In the constellation known as Sagittarius the Archer, positioned at ¯41 degrees right ascendancy 19'25'' two hundred light years from the Sol system, there is a fourth-magnitude blue-white star designated as Alpha Sagittarius. The Arab astronomers who discovered it called it Rukbat Al-Rami, or "the Archer's Knee." Throughout Earth's history, it has also been called Al Rami, Ruchbar ur Ranich, Rucba, Rukbah, and Rukbar, all referring to the ancient Arabic tale that gave the constellation its name.

Circling the star Rukbat are five planets, two asteroid belts, a rogue planet on an eccentric orbit captured by the gravity well in recent millennia, and as Oort cloud at the perimeter of the stellar system.

The Oort cloud is composed of smaller particles than expected of such a body, as Oort clouds are usually nebulous collections of stone and ice chunks or comets.

The first and second planets are too small to sustain human life. The fourth, which has a cluster of little moons, and the fifth planet, a dark world, are too far away from Rukbat for comfortable existence; they are seperated from the sun and from each other by the two asteroid belts, which significantly cuts down on the sunlight they receive.

On the third planet, amoung seas of liquid water, heavy volcanic and plate-tectonic activity caused the earliest single land mass to re-form into three continents over the last hundred million years. One continent is gigantic, taking up more than half of the available landmass. The second, somewhat smaller and resembling a dragon in flight looking back over its shoulder, is approximately the size of Earth's Eurasian landmass. The last, very small, barren continent is isolated on the other side of the world in the middle of an ocean five thousand miles wide. The planet's diameter is approximately sixty-five hundred miles.

A single revolution around Rukbat takes this world 366 earth days. (A Pern day is a little over twenty-four hours long; the Pernese count 362 days to their year, with a leap year every sixth year.) the world has an axial tilt of fifteen degrees, giving it distinct seasons and climate belts ranging from snowly at both poles to hot summers at the tropical equator. It remains actively volcanic. New cones form in the sea bed near both large continents and in volcanic sea islands arrayed in long barrier ranges enclosing the two like giant parenttheses. The southern continent shows considerable volcanic and tectonic activity. A deep trench, probably a subsidence center, lies in the ocean near the stable, having basement rock as its pedestal.

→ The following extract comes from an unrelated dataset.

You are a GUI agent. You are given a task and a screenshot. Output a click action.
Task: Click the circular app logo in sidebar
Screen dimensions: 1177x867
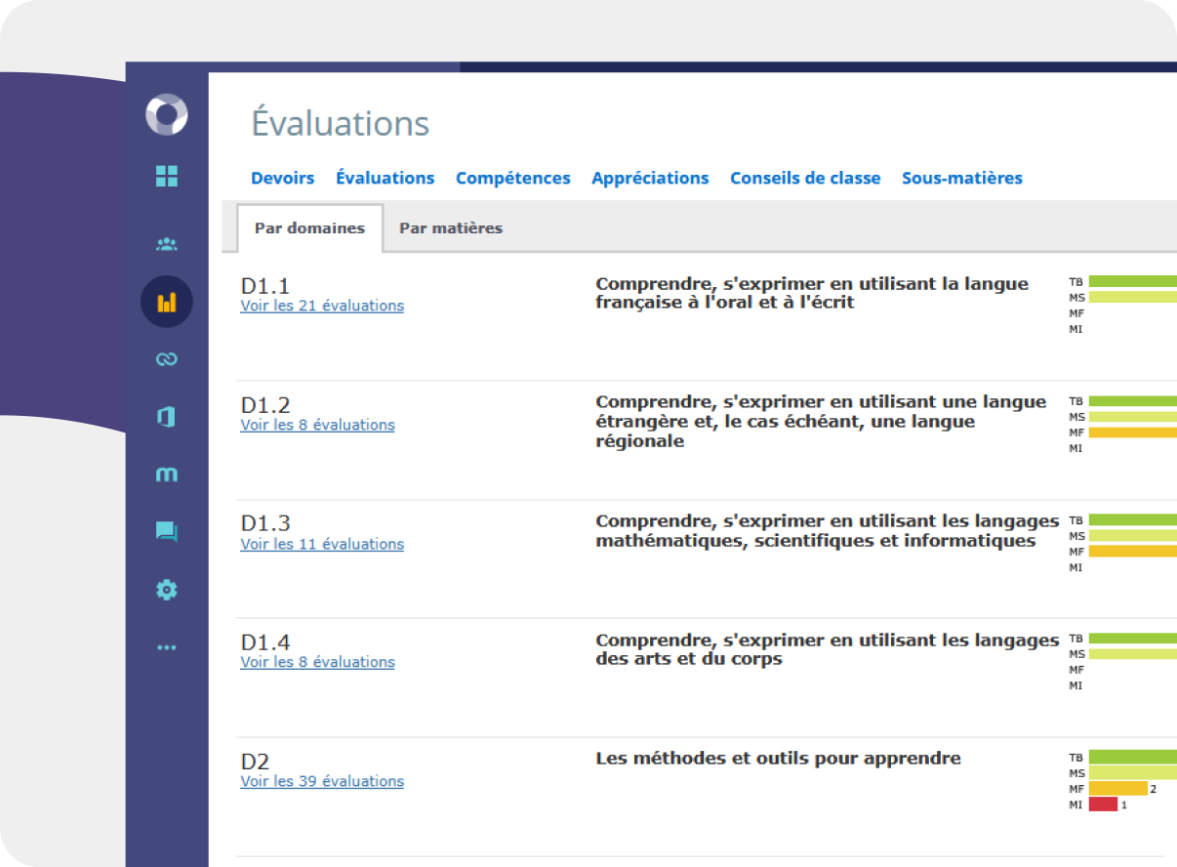click(x=166, y=115)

Two moons revolve around the planet. timor, the more distant moon, is about the size of Luna, while the closer moon, Belior, is somewhat smaller, so Pern has tides. there is a constant thirty-mile-an-hour head wind, driven by the pattern of tides and thermals from the volcanoes.

Thread

Thread begins as a spore in the icy cometary trail following the Red Star. As it is captured by planetary gravity, it elongates into a slender filament heated by the friction of its fall through the atmosphere.